Desesperada, abro el armario y rebusco entre mis cajas. Me propongo dejar la mente en blanco. En cuanto me apoyo en la mentonera y poso el arco sobre las cuerdas, el hombro me da un pequeño tirón. Pero aprieto los dientes y sigo con ello. No es capricho o nostalgia, ahora ya es necesidad.

El “Invierno” de “Las cuatro estaciones”, de Vivaldi, se reproduce por toda mi habitación. Una pieza muy adecuada por la escarcha que se acumula en el exterior de mi ventana y el frío que me atenaza la piel desde ayer. Cierro los ojos concentrándome en las notas y me relajo gradualmente. Echaba de menos esta sensación.

El hombro me está desafiando, amenaza con entorpecer mi interpretación. Pero yo me empeño en llevarla a cabo hasta el final. La única persona en el mundo que podría complacerme en este momento es la misma a la que no debo ver. Solo me queda mi violín y su capacidad para abstraerme lejos de aquí.

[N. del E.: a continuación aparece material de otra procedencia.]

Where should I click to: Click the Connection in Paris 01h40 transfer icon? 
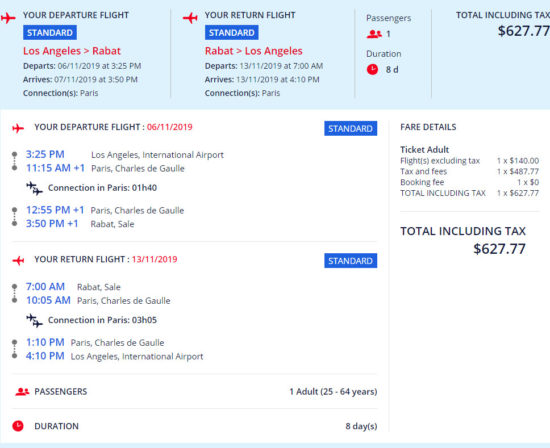pos(34,188)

No obstante, cuando termino de tocar, me sabe a poco. Medito qué tema escoger entre mi repertorio libre de partituras, pero unos golpecitos me paralizan. Giro la cabeza, vienen del salón. Suelto el violín y vuelvo casi de puntillas por donde he venido. Los golpecitos se suceden de nuevo.

Es la puerta.

—Nena, en serio, no puedo más.

Su voz penetra en mi piso como lo hace en mitad de mi pecho. Deduzco que me ha oído. No sé cuánto tiempo lleva ahí fuera escuchándome tocar. Pensará que voy a abrirle, pero esa es mi última intención.

Aunque, no sé por qué, continúo de puntillas hasta torturarme echando un vistazo por la mirilla. Tengo un flashback casi al segundo de verlo. Es la misma imagen que vi hace más de dos meses cuando quiso contarme la triste historia de su vida y mantuvimos una conversación a ciegas piso-rellano. Hoy no va a ser así. No voy a replicar por mucho que sepa que estoy al otro lado. Es su castigo por sus actos.

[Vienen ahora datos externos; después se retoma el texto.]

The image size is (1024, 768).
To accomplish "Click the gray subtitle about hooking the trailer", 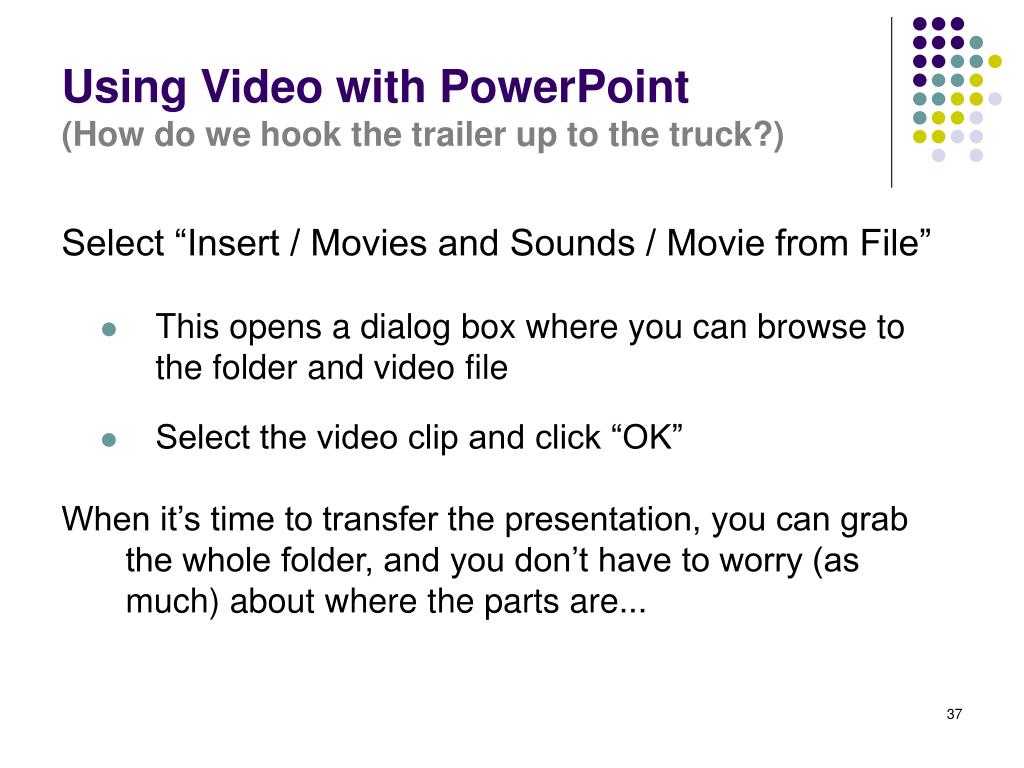I will coord(423,135).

Acierto a ver cómo su cuerpo se desliza endeble por la puerta. Le pierdo y sin querer, yo hago lo mismo. Quedo sentada de piernas cruzadas mirando fijamente la puerta como si mi visión pudiera atravesar paredes.

—Háblame —suplica—. Te echo mucho de menos.

Yo también a él.

Pero esto no puede ser.

—No sé qué hacer para que me perdones, si no me dejas verte —confiesa en tono afligido.

Oírle tan miserable revuelve mi congoja.

—Siento haberte hecho daño, sé que lo he hecho mal, pero por favor no dejes que esto se acabe. Dime qué puedo hacer para arreglarlo. Haré lo que sea, cualquier cosa.

Mi brazo se extiende desobedeciendo a mi cerebro. Apoyo mi mano en la puerta. Cierro los ojos centrándome en la posibilidad de volver a sentirle cerca. De alcanzar una enésima parte de su calor como por arte de magia.

—Te quiero, Carla —susurra—. Y nunca dejaré de hacerlo.

Justo cuando creo que no puedo llorar más, agacho la cabeza y me derrumbo.